Defisit ini terjadi diduga karena banyaknya kegiatan fisik yang menelan dana besar pada tahun 2019 ini. Salah satunya pembangunan sarana dan prasarana untuk kegiatan Musabaqah Tilawatil Quran (MTQ).
Bangunan MTQ yang menelan dana ratusan miliar ini diketahui menggunakan dana Anggaran Pendapatan Belanja Daerah (APBD) Kabupaten Bungo tahun 2019. Diduga hal inilah yang membuat bengkak pengeluaran Pemkab Bungo.
“Kami yang tergabung dari LSM LIPPAN DPK KAB. BUNGO menilai adanya dugaan kongkalikong antara legislatif dan eksekutif persoalan ketok palu anggaran
MTQ kab bungo,”ungkapnya.
Lift Misterius Arena MTQ, menghabiskan Rp 50 Miliar, BPK Temukan Banyak Pekerjaan Tidak Jelas.
Ada yang aneh dengan arena Musabaqah Tilawatil Quran (MTQ) ke-49 Provinsi Jambi di Kabupaten Bungo. Beberapa bagian pekerjaan bangunan yang menelan dana puluhan miliar itu statusnya tidak jelas; bukan milik pemerintah, bukan pula milik swasta. Padahal, pekerjaannya sudah dianggap selesai.
Ketidakjelasan ini ditemukan oleh auditor Badan Pemeriksa Keuangan (BPK) Perwakilan Jambi saat memeriksa APBD 2019 Kabupaten Bungo pada 2020 lalu. Metro Jambi yang memegang salinan hasil audit itu mencermati ketidakjelasan pada pekerjaan tambahan senilai Rp 3,2 miliar. Di antaranya adalah pengadaan dan pemasangan lift dan aksesoris menara pantau.
MTQ ke-49 di Bungo digelar pada 16-22 November 2019. Jauh sebelum pelaksanaan, Bupati Bungo H Mashuri telah menetapkan kawasan seluas 5 hektar di belakang komplek perkantoran Bupati Bungo di Muarabungo sebagai pilihan terbaik.

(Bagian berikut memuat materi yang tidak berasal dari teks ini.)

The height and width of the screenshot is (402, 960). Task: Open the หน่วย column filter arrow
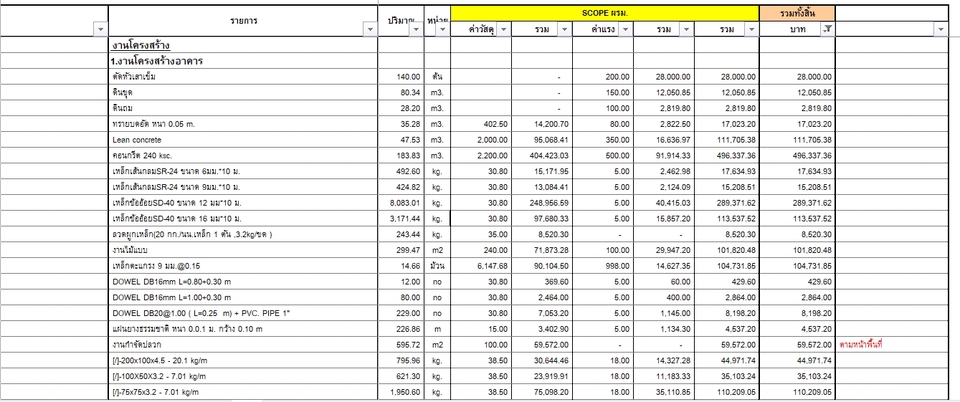[441, 31]
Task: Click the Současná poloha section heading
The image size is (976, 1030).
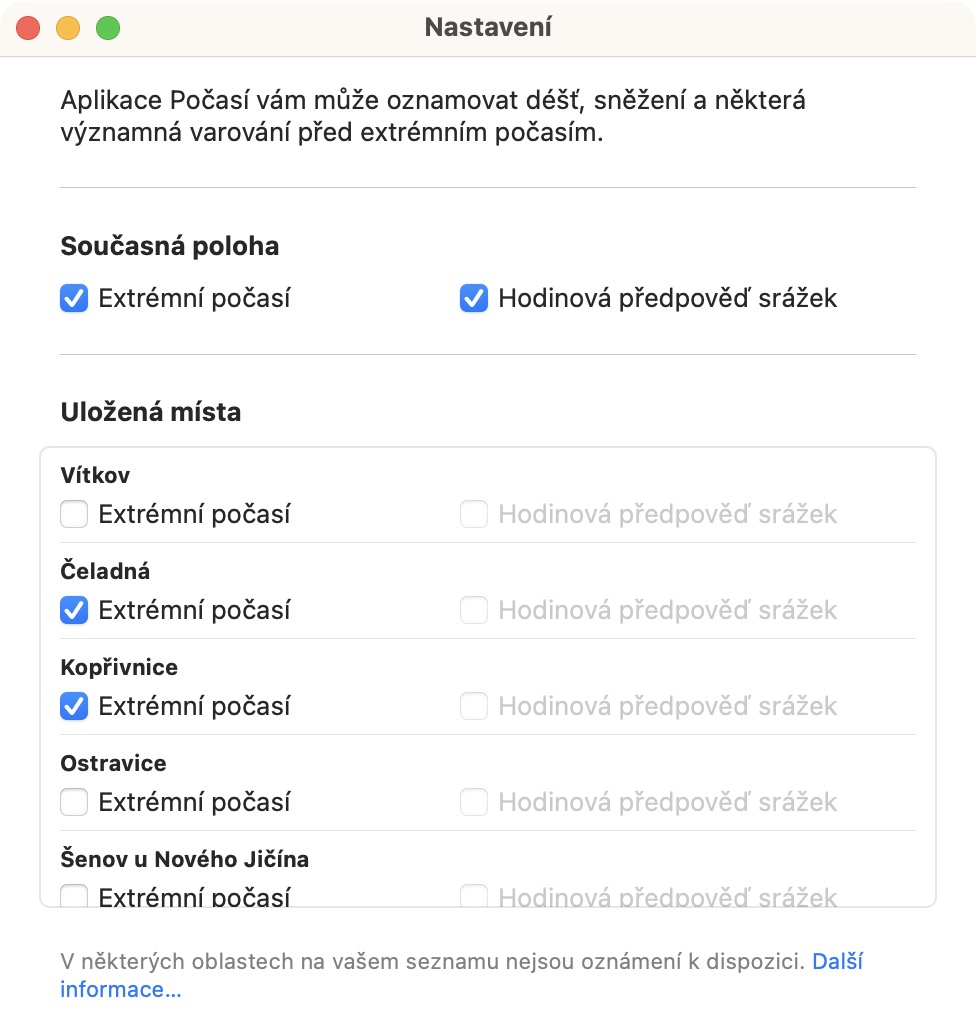Action: point(170,246)
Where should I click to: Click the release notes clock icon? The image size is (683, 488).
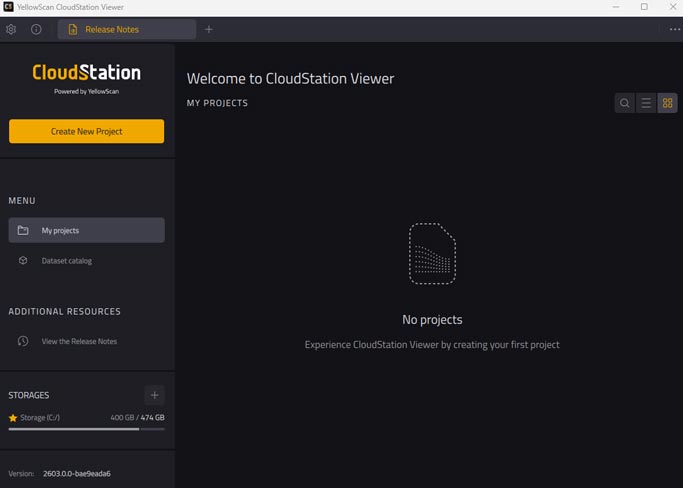coord(23,341)
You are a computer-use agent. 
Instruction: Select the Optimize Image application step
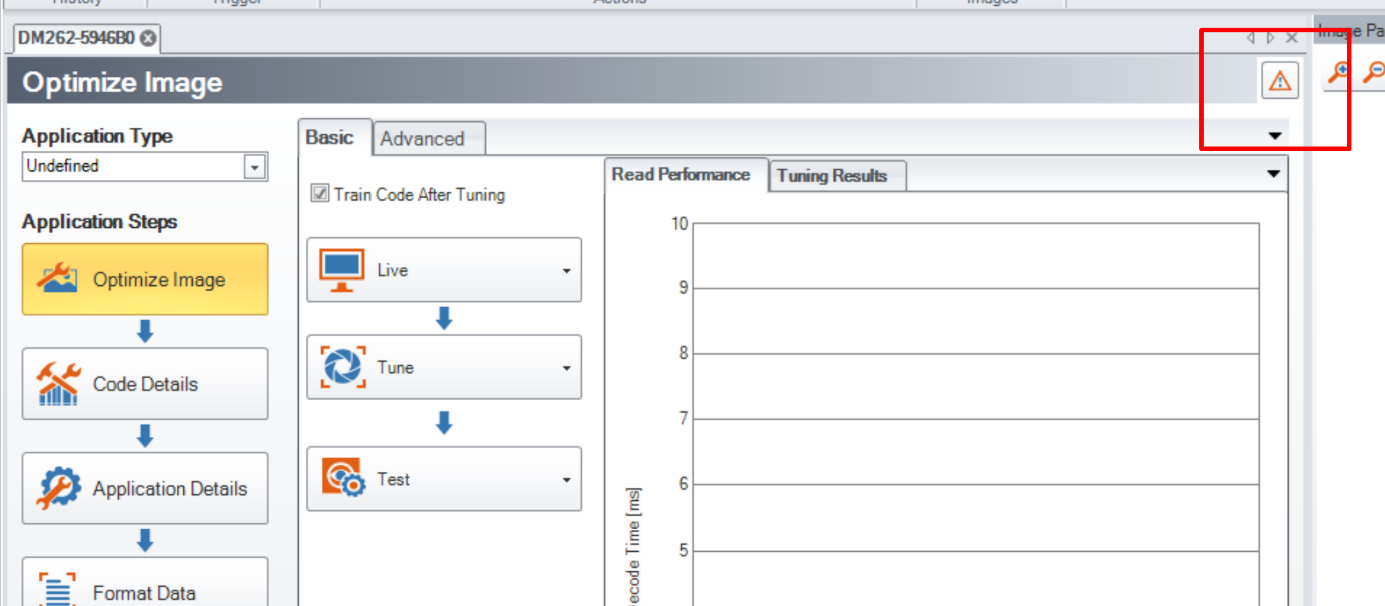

Sebagian tanah itu didapat dari hibah H Ismail Ibrahim, pengusaha dan kontraktor besar Provinsi Jambi yang tak lain adalah ipar Gubernur Jambi Fachrori Umar. Sebagian lagi dibeli oleh Pemkab Bungo.
Untuk membangunan kawasan itu, Pemkab Bungo menganggarkan dana hingga Rp 50 miliar. Di antaranya adalah untuk bangunan MTQ Rp 25,5 miliar, perencanaan Rp 379,3 juta dan pembangunan jalan arena Rp 23 miliar.
Lalu, untuk pengadaan dan pemasangan lampu jalan menuju lokasi serta lampu dan tiang monopole dianggarkan sebesar 1,5 miliar.
” Kita yakin perencanaan serta desain bentuk venue MTQ-nya lumayan bagus,” kata Mashuri dalam rapat persiapan pada 22 Februari 2019. Usai rapat, ia meninjau lokasi bersama sejumlah pejabat Pemkab Bungo lainnya.
Tender proyek tahap pertama MTQ dibuka sebulan sebelumnya, yakni Januari 2019. Proyeknya diberi nama Pembangunan Bangunan MTQ, dengan dana yang bersumber dari APBD. Dana tahap awal ini terbilang besar, yakni Rp 16,5 miliar, di bawah kendali Dinas Pekerjaan Umum dan Penataan Ruang Kabupaten Bungo.
Pemenang tender diumumkan pada 12 Maret 2019, yakni PT Bumi Delta Hatten, perusahaan yang tercatat beralamat di Jalan Belibis No 29, Jelutung, Kota Jambi. Walau penawar terendah adalah CV Prakarsa Utama Karya Jaya sebesar Rp 15,7 miliar, kontrak tetap dipegang PT BDH dengan nilai Rp 16,2 miliar.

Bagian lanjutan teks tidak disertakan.